REQUIRED WORK:
Consider the material that follows. How many of its lines contain "Need"? Reply with the number alone.

MATERIALS PROVIDED:
◆ ◆ ◆
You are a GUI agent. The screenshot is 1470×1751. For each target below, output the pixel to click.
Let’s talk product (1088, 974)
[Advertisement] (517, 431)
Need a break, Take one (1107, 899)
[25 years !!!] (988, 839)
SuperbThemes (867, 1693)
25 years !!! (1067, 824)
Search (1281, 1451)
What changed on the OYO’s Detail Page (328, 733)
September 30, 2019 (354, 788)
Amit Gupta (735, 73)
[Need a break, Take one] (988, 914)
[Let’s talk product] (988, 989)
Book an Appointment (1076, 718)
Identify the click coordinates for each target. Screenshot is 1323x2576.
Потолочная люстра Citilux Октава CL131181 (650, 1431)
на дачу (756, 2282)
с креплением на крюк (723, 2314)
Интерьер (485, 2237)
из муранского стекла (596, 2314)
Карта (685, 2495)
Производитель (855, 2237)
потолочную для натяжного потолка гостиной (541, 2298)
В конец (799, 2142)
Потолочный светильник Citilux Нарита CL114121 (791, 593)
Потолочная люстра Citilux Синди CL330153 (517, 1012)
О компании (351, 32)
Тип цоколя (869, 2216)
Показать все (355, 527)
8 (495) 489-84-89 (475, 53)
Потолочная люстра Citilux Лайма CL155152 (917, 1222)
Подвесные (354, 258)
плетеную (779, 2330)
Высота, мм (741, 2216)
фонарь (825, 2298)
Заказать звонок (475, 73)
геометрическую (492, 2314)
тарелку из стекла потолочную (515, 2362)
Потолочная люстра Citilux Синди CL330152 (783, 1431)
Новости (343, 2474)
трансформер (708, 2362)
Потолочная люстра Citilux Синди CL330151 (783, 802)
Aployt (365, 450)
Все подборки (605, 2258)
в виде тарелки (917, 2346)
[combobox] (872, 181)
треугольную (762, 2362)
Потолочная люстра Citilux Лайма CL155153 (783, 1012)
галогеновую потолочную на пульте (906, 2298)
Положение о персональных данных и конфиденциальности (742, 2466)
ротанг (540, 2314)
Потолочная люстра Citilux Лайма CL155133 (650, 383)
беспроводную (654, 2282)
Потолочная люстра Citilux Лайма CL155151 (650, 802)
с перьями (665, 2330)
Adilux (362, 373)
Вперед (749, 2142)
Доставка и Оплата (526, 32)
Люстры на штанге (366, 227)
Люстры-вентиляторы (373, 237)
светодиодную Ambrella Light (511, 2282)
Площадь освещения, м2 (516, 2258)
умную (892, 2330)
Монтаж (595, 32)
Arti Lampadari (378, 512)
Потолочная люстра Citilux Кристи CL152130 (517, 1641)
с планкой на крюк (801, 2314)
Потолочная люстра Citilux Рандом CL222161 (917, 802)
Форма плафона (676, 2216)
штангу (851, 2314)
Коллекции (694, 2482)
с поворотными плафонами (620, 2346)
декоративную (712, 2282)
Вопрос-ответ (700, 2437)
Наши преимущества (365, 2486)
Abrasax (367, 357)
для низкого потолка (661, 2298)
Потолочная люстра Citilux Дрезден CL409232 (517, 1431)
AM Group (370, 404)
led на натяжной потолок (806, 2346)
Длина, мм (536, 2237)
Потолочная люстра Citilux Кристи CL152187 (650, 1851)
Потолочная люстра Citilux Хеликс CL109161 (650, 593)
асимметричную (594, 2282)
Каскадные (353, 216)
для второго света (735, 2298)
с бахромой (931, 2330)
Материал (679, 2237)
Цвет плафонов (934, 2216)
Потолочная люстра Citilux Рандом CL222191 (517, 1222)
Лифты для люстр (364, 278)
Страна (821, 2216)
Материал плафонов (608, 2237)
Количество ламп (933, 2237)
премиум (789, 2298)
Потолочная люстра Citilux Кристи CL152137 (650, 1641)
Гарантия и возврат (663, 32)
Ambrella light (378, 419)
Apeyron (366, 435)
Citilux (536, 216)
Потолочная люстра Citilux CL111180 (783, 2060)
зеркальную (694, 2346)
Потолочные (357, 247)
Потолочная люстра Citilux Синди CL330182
◆ ◆ ◆
COMPLETED TASK:
2